Fully opened, they each measure:
H 67 in. x W 149 in (H 170 cm x W 379 cm).
Price: USD 23000 the pair
A pair of six-fold Japanese screens by Konoshima Okoku, which date back to the early part of his career and reference the works of Keinen, his teacher.
Painted with an emphasis on shasei (drawing from life), the painting portrays pine trees along a shore, bent as a result of strong wind. It is an evocative spatial expression notable for its confident, fluid brushwork. Despite Okoku’s elimination of excessive details and background, he created a tangible sense of space with a skilful gradation of ink tones. On the right screen, the shoreline’s surface is presented by soft washes of ink, while, on the left screen, the upper reaches of a pair of pines peak through waves of mist. The tree branches appear to defy the elements by reaching out to each other over the expansive divide, forming an intimate bond between the screens. Plovers gliding freely and gracefully on gusts of wind create a sense of perpetual movement. Although the screens were painted early in his career, we can easily see the attention that Okoku placed on establishing lifelike creatures.

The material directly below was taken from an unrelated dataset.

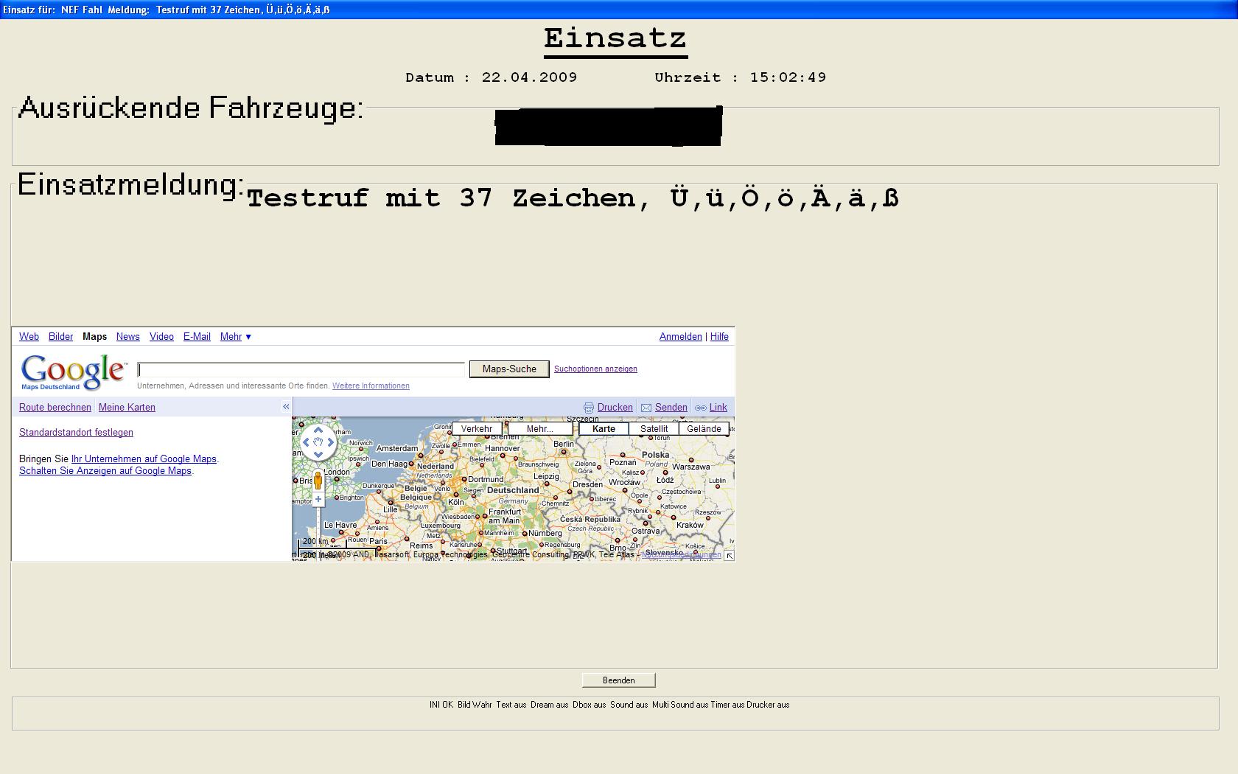The image size is (1238, 774).
Task: Switch map to Gelände terrain view
Action: [x=704, y=429]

Okoku was born in Kyoto in 1877. Originally enrolled in an industrial school, Okoku left the school at a young age to fulfil his strong desire to become an artist. Following his departure from the industrial school, he entered the studio of the noted Shijo-school artist Imao Keinen. As a strongly independent character and an artist with a distinctive and personal painting style, Okoku often found it difficult to break the strong public connection between himself and Keinen. As a painter of great vitality, he exhibited at Japanese national painting exhibitions consistently from 1897 through to 1932. His most famed works are pairs of six-fold screens, where a sense of silence envelops naturalistic scenes. From 1912, Okoku taught painting at the Kyoto Municipal Arts and Crafts School. A year later, he joined the Bunten judging committee as Keinen’s successor. By the late 1920’s, Okoku was facing regular criticism for being unresponsive to changes in the painting world and constraints of the public who favoured his animal paintings over other topics. He took his own life in 1938.